On Nov 29., English Members of Parliament voted in favor of the Terminally Ill Adults Bill, which would legalize assisted dying. It must be made clear — regardless of whatever euphemisms one chooses, whether it be assisted suicide, assisted dying, medical assistance in dying or any such language — it is suicide, plain and simple.
The preservation of life is a fundamental right that all other rights draw from. Everyone is made in the image and likeness of God and as such are given rights purely on the basis of their humanity. That alone is enough to not support this legislation.
There is nothing medical about assisted dying. Medicina, the Latin from which we derive medicine, refers to the art of healing and of curing. The removal of one’s life is fundamentally in opposition to the traditional and historical understanding of the nature of medicine and the role of the physician in human life.
The argument presented by Enlightenment thinkers like Jean-Jacques Rousseau, Voltaire and post-Enlightenment thinkers like John Stuart Mill asserted man as a limitless agent unto himself. The constraints put on man by virtue of his birth, family and culture are limits unnecessarily imposed on his desire for pure self-determination.
Rousseau claimed that a person “is born free and everywhere he is in chains,” and suddenly, the right to live freely has been usurped by the right to die. But the truth is this: a person does not, in fact, have the right to die.
By nature, man is oriented towards life and acts contrary to his existence are fundamentally illogical. Regardless of whether a man consents to his own demise, such an end is neither moral nor ethical.
Obsession with consent as the supreme basis of ethical decision-making simply must come to an end or there will be no “free man” to protect.
“If the experience of American social conservatives suggests anything, it suggests that the appeal of consent-based moral frameworks cannot be opposed solely by pragmatic arguments,” Adrian Vermeule, a legal scholar and professor of constitutional law at Harvard Law School, said in a post on X. “But only by a more robust metaphysics, which in this case would insist that our lives are not and never were our own to dispose of as we please, even by the most deliberate and well-considered choice.”
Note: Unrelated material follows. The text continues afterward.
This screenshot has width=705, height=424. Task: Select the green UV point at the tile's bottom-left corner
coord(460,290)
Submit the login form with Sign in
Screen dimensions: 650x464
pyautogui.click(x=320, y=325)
Conservatives fear making claims about God, the nature of man and metaphysics lest they be accused of imposing their beliefs. However, they fail to recognize that consent as the ultimate moral standard is itself a belief that imposes ideas about the nature of reality.
If they refuse to make a claim in defense of the sacred nature of life, progress will move forward and trample what it is supposed to serve.
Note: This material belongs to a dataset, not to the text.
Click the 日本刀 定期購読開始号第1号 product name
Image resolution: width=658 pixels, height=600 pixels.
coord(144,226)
Less than a week after Parliament’s vote, news sources began circulating the government’s plans to announce offers of cash incentives for those who choose to go through with the procedure.
The “slippery slope” that experts love to claim doesn’t exist reared its ugly head before the week closed. The law is indeed a tutor, it will be frightening to see how such legislation informs the consciences of the English people.
There are such things as virtuous and dignified deaths and a state that advocates for the death of its constituents will sooner or later cannibalize itself.